══ Data for this exercise ══

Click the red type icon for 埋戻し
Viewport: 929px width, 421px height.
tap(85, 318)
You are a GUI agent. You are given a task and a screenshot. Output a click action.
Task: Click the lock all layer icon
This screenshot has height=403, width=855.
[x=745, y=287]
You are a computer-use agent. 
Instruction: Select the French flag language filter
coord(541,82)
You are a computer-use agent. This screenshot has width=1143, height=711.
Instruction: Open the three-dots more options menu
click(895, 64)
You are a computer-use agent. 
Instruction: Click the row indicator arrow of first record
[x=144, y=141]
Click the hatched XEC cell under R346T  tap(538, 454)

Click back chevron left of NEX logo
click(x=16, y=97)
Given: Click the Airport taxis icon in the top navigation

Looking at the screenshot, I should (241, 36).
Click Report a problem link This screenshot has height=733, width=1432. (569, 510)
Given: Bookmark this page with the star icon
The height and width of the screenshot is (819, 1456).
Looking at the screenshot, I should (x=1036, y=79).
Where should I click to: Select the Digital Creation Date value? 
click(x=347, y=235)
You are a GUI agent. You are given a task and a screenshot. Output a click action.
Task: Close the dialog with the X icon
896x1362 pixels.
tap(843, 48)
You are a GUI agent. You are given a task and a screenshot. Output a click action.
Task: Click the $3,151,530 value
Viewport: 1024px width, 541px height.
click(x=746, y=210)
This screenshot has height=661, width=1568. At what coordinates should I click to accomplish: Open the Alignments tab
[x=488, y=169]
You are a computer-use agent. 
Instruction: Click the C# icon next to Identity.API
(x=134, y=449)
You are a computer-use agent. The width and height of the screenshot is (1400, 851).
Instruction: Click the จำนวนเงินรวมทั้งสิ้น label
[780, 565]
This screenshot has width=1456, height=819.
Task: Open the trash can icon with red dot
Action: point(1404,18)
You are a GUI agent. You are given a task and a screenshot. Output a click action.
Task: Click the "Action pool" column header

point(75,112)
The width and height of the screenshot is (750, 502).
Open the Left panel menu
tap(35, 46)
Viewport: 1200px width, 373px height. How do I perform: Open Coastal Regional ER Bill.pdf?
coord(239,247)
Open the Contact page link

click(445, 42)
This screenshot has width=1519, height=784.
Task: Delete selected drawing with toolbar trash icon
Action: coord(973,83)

═══

Exercise aim: Can you retype every one of the lines above, character for character and in the same order?

Answer:
Click the red type icon for 埋戻し
Viewport: 929px width, 421px height.
tap(85, 318)
You are a GUI agent. You are given a task and a screenshot. Output a click action.
Task: Click the lock all layer icon
This screenshot has height=403, width=855.
[x=745, y=287]
You are a computer-use agent. 
Instruction: Select the French flag language filter
coord(541,82)
You are a computer-use agent. This screenshot has width=1143, height=711.
Instruction: Open the three-dots more options menu
click(895, 64)
You are a computer-use agent. 
Instruction: Click the row indicator arrow of first record
[x=144, y=141]
Click the hatched XEC cell under R346T  tap(538, 454)

Click back chevron left of NEX logo
click(x=16, y=97)
Given: Click the Airport taxis icon in the top navigation

Looking at the screenshot, I should (241, 36).
Click Report a problem link This screenshot has height=733, width=1432. (569, 510)
Given: Bookmark this page with the star icon
The height and width of the screenshot is (819, 1456).
Looking at the screenshot, I should (x=1036, y=79).
Where should I click to: Select the Digital Creation Date value? 
click(x=347, y=235)
You are a GUI agent. You are given a task and a screenshot. Output a click action.
Task: Close the dialog with the X icon
896x1362 pixels.
tap(843, 48)
You are a GUI agent. You are given a task and a screenshot. Output a click action.
Task: Click the $3,151,530 value
Viewport: 1024px width, 541px height.
click(x=746, y=210)
This screenshot has height=661, width=1568. At what coordinates should I click to accomplish: Open the Alignments tab
[x=488, y=169]
You are a computer-use agent. 
Instruction: Click the C# icon next to Identity.API
(x=134, y=449)
You are a computer-use agent. The width and height of the screenshot is (1400, 851).
Instruction: Click the จำนวนเงินรวมทั้งสิ้น label
[780, 565]
This screenshot has width=1456, height=819.
Task: Open the trash can icon with red dot
Action: point(1404,18)
You are a GUI agent. You are given a task and a screenshot. Output a click action.
Task: Click the "Action pool" column header

point(75,112)
The width and height of the screenshot is (750, 502).
Open the Left panel menu
tap(35, 46)
Viewport: 1200px width, 373px height. How do I perform: Open Coastal Regional ER Bill.pdf?
coord(239,247)
Open the Contact page link

click(445, 42)
This screenshot has width=1519, height=784.
Task: Delete selected drawing with toolbar trash icon
Action: coord(973,83)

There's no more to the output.